On 5/9/07, Brock Weller brock.weller@gmail.com wrote:
This is just an interpretation guys,
No. It isn't. It's an statement about the obvious, intended, and long understood language of the license by the people who wrote it and have the ability to revise it. It's not a bad thing.
no need to panic and remove license options.
Here we agree.
I love the CC liscenses, my images are all under them, and furthermore,
I wonder if you actually understand the implications of the current CC licenses? Some people have been rather surprised by them.
I consider Lessig to be much, much smarter then anyone working at the FSF, especially Stallman and his holy crusade to rid the world of anything thats not a GNU license (except the LGPL, which also seems to have his ire).

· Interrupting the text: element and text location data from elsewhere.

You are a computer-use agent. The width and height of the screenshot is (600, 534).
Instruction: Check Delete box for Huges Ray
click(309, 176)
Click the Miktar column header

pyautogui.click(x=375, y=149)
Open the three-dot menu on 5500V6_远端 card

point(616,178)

It is funny that you say that, the FSF has been very friendly, understanding, and accommodating towards us.
They understand that their mission and our mission isn't the same and they have made extensive offers to be accommodating to our needs. Enough that I and others have encourage them to move slowly and carefully with us, because we are inexperienced and brash moves won't help anyone.
Saying that Stallman is "on a holy crusade to rid the world of anything thats not a GNU license" is inaccurate and unnecessarily hypergolic. RMS disapproves of some of the CC licenses, specifically "developing nations" and "sampling+" because people are so often confuse them for free licenses when they are darn-near all rights reserved. He doesn't want them "rid", he just can't recommend a Creative Commons license when there is chance that it will be misunderstood as one of those.
The FSF distributes material released under a number of licenses which are not authored by the FSF, for example the current GNU logo is under the Free Art license.
We suffer through the problems created by this confusion on many of our projects every day.
Amusingly, based on my discussions with all involved parties, we (as in both our communities and the WMF) take a position on licensing which is generally more restrictive than Mr. Stallman. While RMS agrees that useful material such as documentation, textbooks, and encyclopedias should be under licenses which meet the Definition of Free content, he still sees the use for licenses like cc-by-nc-sa.
Everyone I know who is actually involved with licensing discussions has been considered, and fairly reasonable. Please don't embarrass us all by coming off as a complete troll or drama queen.
These are complex and nuanced matters with serious long term implications and plenty of opportunities for reasoned disagreement. There is much potential for silly politics, self-promotion, and errors... but only if we allow trolling and incivility to rule our discussions.